Minister for Physical Infrastructure Development of Koshi Province
- In office 13 September 2024 – 6 January 2026
- Governor: Parshuram Khapung
- Chief Minister: Hikmat Kumar Karki
- Preceded by: Ganesh Prasad Upreti
- Succeeded by: Pradip Kumar Sunuwar

Minister for Health of Koshi Province
- In office 24 October 2024 – 6 January 2026
- Governor: Parshuram Khapung
- Chief Minister: Hikmat Kumar Karki
- Preceded by: Rajendra Karki
- Succeeded by: Man Bahadur Limbu

Member of the Koshi Provincial Assembly
- Incumbent
- Assumed office 26 December 2022
- Preceded by: Ram Kumar Rai
- Constituency: Khotang 1(B)

Personal details
- Born: 29 June 1978 (age 47) Yamkhya, Khotang, Kingdom of Nepal
- Party: Nepali Congress

= Bhupendra Rai =

Nepalese politician

Bhupendra Rai (भुपेन्द्र राई) is a Nepalese politician who had served as the Minister for Physical Infrastructure Development of Koshi Province from 2024 to 2026, and was addition appointed as the Minister for Health on 2024 to 2026.

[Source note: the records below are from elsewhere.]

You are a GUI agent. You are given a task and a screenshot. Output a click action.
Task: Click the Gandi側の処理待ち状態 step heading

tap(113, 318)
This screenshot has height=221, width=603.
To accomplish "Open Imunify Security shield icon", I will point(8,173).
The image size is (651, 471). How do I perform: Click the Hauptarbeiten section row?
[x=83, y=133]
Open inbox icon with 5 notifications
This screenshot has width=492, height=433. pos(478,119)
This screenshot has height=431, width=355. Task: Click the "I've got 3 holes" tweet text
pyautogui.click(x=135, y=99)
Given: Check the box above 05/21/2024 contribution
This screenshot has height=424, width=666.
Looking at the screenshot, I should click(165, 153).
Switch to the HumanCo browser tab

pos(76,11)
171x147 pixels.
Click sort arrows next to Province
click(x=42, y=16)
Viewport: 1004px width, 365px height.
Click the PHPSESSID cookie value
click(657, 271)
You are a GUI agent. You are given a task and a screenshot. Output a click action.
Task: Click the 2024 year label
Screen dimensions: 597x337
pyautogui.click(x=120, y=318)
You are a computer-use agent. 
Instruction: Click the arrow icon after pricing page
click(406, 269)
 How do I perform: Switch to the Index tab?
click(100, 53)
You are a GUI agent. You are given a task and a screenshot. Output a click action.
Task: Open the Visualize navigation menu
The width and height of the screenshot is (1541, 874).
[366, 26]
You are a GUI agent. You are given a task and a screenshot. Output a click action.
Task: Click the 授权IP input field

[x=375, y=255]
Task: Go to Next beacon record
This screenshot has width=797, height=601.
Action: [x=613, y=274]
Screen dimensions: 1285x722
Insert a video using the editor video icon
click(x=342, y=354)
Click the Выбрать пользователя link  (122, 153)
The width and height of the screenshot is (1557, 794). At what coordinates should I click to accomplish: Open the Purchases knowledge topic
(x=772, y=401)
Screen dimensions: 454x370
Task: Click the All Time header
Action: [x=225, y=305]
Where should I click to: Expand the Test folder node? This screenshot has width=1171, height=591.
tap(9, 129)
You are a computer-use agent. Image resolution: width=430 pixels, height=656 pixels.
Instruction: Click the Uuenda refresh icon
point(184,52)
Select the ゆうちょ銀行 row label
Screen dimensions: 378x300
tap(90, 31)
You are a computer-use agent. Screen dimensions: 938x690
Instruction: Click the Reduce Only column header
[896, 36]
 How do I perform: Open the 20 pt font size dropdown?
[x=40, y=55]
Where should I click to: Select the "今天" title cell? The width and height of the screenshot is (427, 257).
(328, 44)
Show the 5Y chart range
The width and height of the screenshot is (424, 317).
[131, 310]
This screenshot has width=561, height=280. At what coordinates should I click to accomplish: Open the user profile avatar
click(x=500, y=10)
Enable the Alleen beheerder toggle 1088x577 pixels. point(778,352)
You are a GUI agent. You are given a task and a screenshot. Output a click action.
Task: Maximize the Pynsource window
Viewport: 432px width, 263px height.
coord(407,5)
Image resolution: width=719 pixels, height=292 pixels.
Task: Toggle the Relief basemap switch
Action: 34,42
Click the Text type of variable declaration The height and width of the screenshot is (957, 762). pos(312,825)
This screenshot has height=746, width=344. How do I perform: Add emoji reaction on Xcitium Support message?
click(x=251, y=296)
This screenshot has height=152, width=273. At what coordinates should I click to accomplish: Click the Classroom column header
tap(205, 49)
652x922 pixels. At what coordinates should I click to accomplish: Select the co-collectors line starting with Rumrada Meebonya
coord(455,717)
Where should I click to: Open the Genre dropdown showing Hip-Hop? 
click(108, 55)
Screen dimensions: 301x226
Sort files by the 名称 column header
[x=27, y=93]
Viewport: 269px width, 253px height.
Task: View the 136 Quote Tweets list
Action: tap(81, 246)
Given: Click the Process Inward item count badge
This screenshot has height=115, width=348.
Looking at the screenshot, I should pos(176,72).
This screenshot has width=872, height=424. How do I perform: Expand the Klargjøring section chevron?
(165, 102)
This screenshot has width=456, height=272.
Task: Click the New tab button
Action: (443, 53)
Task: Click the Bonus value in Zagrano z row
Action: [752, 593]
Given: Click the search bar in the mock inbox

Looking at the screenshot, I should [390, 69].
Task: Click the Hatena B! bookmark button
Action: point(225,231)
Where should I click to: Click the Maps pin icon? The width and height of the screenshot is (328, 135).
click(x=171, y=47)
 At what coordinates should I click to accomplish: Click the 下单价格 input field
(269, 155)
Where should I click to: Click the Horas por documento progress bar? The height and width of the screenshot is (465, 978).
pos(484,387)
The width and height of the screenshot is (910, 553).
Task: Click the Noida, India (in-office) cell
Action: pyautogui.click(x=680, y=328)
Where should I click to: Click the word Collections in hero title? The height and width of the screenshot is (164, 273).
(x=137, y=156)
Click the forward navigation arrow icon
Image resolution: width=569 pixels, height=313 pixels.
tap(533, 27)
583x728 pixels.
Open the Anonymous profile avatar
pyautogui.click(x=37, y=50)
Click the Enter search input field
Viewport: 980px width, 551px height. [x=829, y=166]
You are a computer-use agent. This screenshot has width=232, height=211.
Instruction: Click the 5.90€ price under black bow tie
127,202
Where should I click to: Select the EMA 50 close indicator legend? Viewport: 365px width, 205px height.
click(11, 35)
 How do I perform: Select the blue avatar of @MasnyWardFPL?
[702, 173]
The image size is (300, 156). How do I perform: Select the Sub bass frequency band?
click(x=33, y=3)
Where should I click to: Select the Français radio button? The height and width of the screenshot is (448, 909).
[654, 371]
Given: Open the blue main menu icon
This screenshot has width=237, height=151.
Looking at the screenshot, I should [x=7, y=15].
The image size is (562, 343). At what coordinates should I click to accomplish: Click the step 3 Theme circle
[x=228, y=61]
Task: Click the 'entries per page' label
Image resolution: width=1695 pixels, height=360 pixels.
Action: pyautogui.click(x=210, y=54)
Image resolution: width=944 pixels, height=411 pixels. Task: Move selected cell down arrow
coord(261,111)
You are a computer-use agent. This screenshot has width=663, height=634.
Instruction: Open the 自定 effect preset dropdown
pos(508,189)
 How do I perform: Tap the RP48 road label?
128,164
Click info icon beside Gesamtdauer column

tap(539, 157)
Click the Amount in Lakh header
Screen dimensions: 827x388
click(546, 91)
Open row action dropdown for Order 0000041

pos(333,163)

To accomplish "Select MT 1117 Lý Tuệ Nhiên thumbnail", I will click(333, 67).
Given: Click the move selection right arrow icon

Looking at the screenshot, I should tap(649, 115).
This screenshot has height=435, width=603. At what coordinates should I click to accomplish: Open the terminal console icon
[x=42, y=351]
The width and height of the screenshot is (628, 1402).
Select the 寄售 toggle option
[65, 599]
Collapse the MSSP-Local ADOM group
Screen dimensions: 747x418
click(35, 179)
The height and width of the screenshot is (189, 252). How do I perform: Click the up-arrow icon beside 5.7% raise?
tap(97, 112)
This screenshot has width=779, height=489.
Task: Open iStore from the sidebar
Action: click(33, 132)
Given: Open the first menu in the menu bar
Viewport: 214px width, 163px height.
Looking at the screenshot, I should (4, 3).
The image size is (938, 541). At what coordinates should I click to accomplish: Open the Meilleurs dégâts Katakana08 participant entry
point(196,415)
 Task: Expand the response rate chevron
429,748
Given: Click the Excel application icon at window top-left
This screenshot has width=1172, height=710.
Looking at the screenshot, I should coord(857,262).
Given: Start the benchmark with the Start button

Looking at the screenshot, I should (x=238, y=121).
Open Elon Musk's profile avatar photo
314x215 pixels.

He is also serving as a member of the Koshi Provincial Assembly. In the 2022 Nepalese provincial election, he won the election from Khotang 1(B) (constituency). Rai is also serving as a general secretary of the Nepali Congress, Koshi Province. He was elected general secretary in the 14th general convention of Nepali Congress. Rai had served as the chief whip of the Nepali Congress party and also the former chairperson of the Diprung Rural Municipality.